#### Задание 1:
В какую страну ему предстояла поездка, согласно отрывку о последней встрече?
#### Задание 2:
Воспроизведите записи, начиная со строки, которая содержит «Find the location of a», и заканчивая концом записей, включая обе границы. Изображения в ответ не включайте.
=== Отрывок для упражнения ===
Работал помногу и на отдыхе, в отцовской рабочей традиции, любил повторять строчки своего друга Зоболоцкого:
Оттого так поразила меня последняя встреча.
Был в гостях у отца, позвонил, встретились в лесу, гуляли, и невероятным показалось мне то, в чем он признался: ему предстояла поездка в Венгрию, а ехать не хотелось, хотя он любил ездить, предстояла работа, а работать не хотелось. Последнее меня потрясло по-настоящему — для таких людей такая потеря равнозначна потере интереса к самой жизни...
Так оно и случилось.
Вскоре он умер.
И Марина Николаевна Чуковская сказала после его смерти: на сердце его не было буквально ни одного живого места...
Как и у многих сердец людей его поколения...
=== Предоставленные записи ===
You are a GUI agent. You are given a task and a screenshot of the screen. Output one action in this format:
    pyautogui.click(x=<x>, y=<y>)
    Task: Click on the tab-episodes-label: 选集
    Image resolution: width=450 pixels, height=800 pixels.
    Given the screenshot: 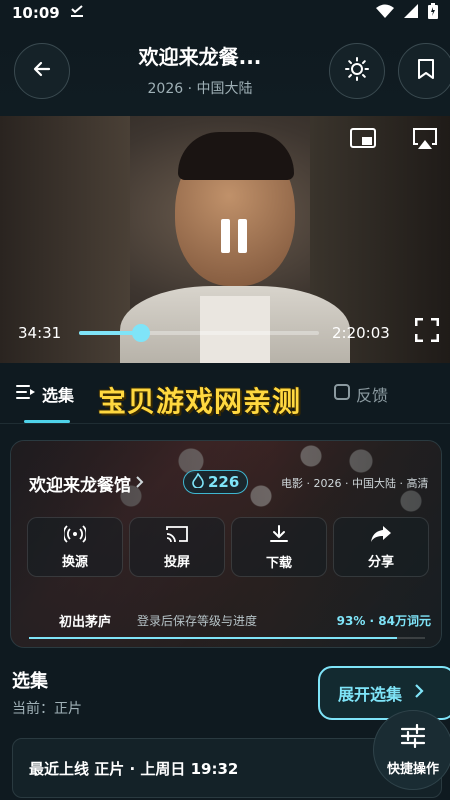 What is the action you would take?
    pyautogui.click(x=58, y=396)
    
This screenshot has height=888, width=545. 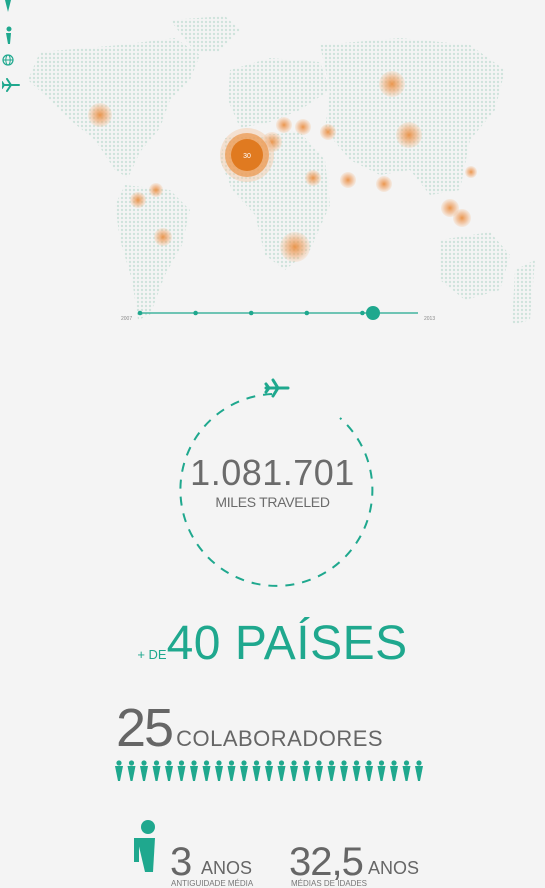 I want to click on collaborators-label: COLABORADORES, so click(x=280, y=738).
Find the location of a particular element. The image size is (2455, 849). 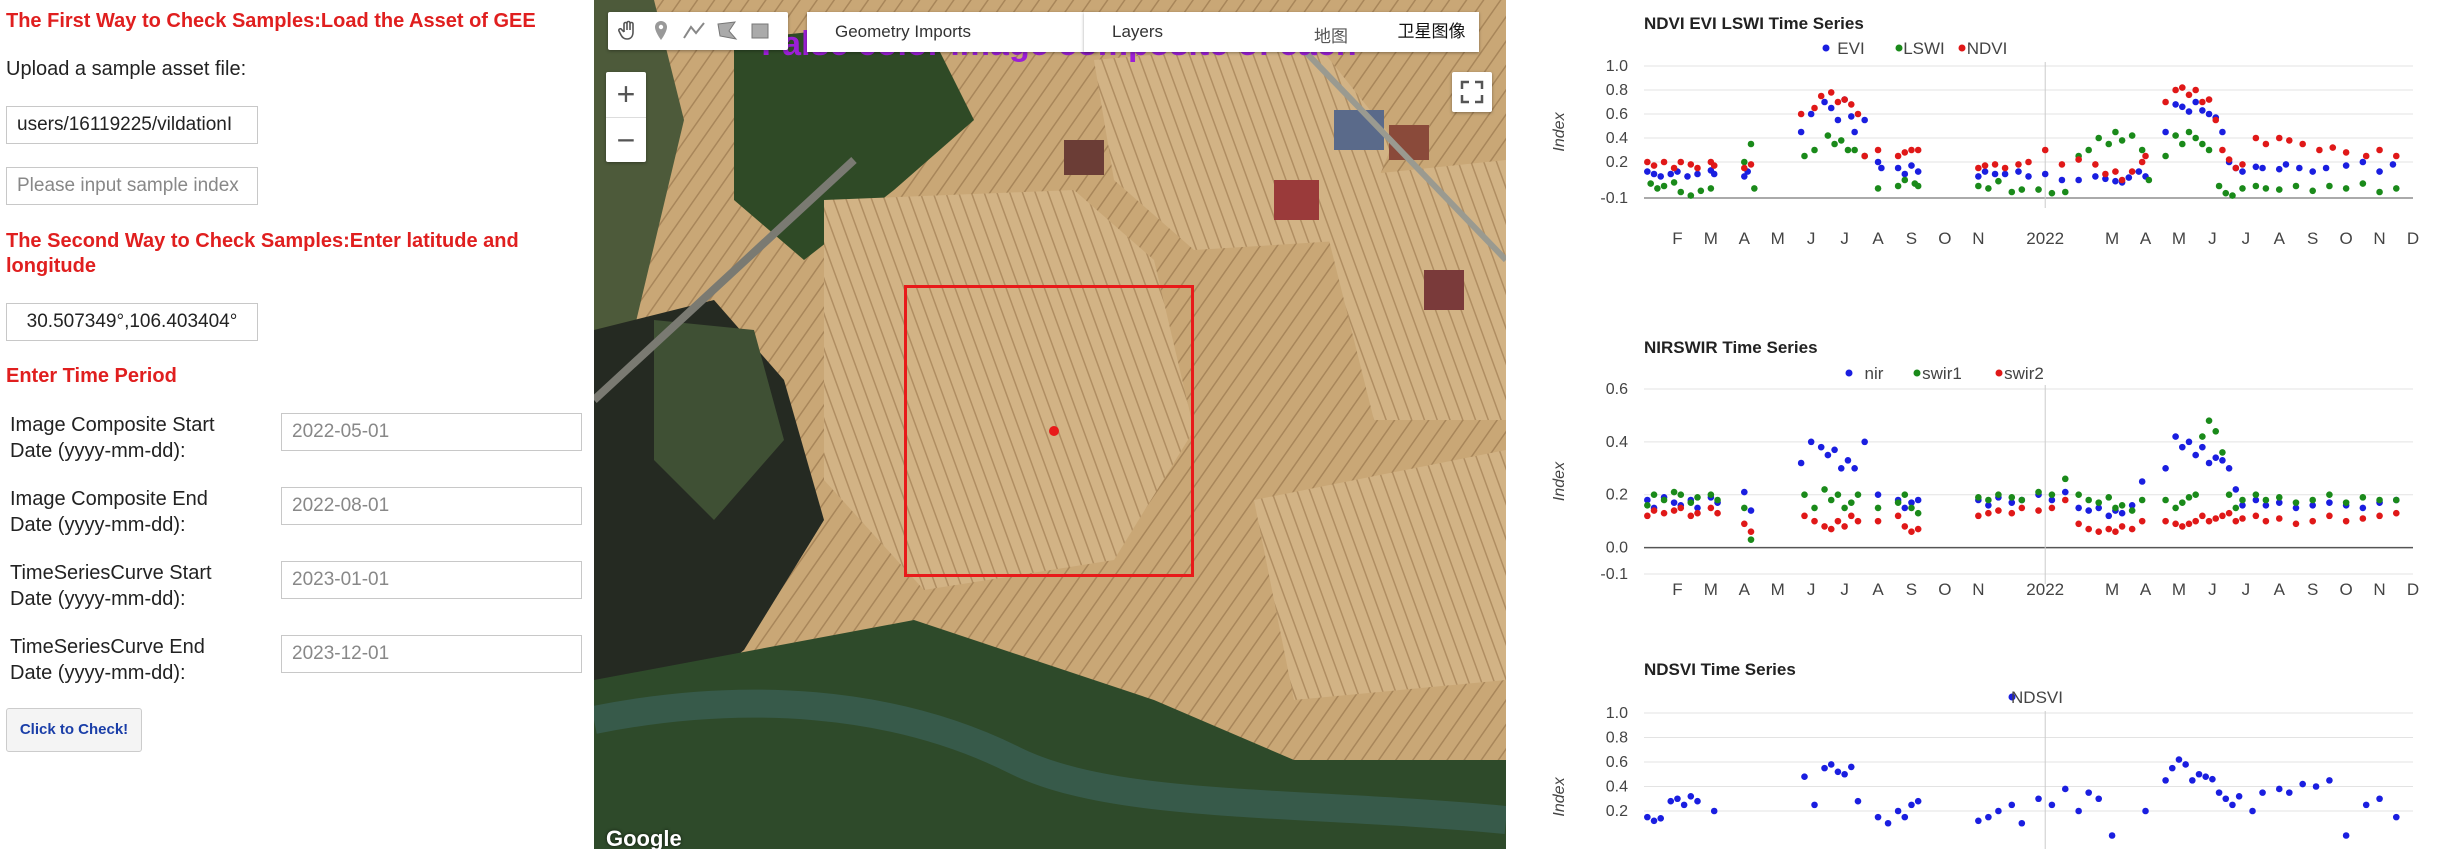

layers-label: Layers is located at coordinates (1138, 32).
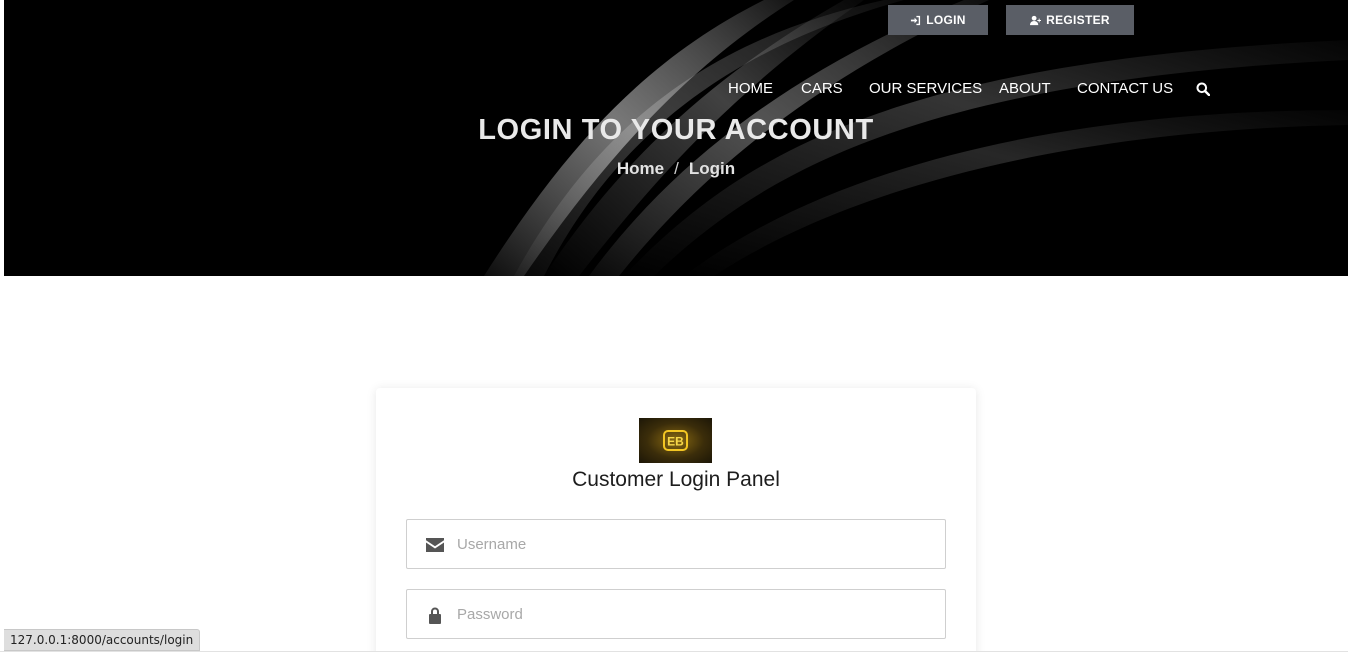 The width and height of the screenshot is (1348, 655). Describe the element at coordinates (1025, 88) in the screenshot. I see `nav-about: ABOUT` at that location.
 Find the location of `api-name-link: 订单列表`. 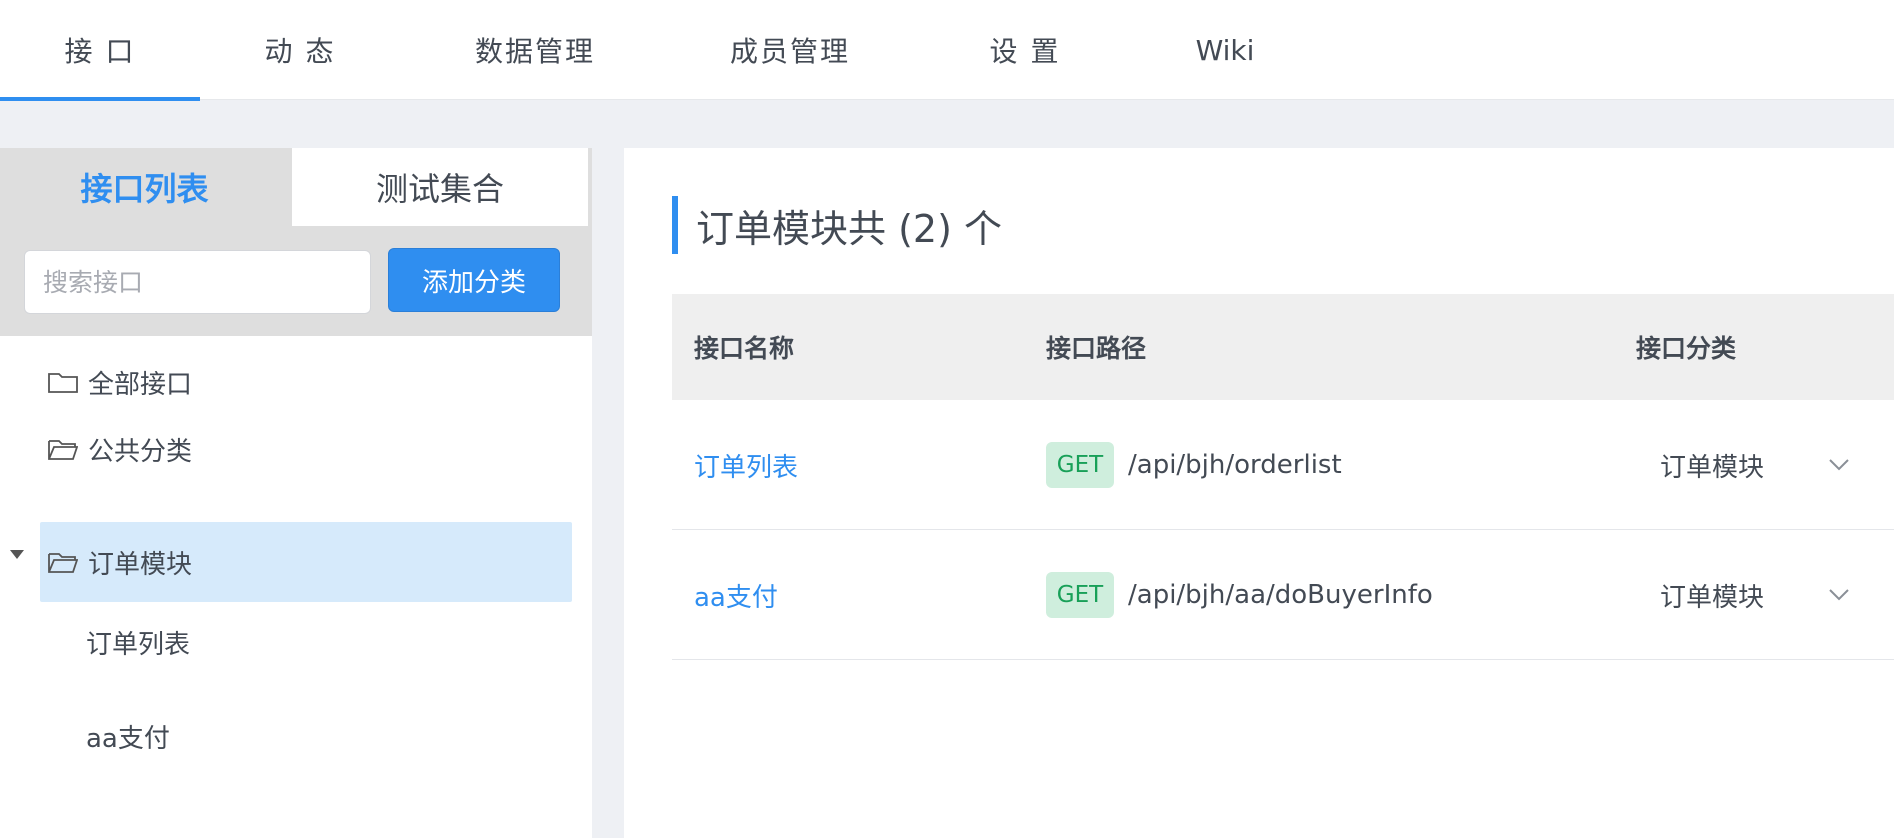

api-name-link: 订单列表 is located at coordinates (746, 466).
===
#### Ваше решение 1:
В Венгрию.

#### Ваше решение 2:
Find the location of a particular element. The image size is (2455, 849). 

layers-label: Layers is located at coordinates (1138, 32).
 The width and height of the screenshot is (1348, 655). Describe the element at coordinates (1025, 88) in the screenshot. I see `nav-about: ABOUT` at that location.
 Find the location of `api-name-link: 订单列表`. 

api-name-link: 订单列表 is located at coordinates (746, 466).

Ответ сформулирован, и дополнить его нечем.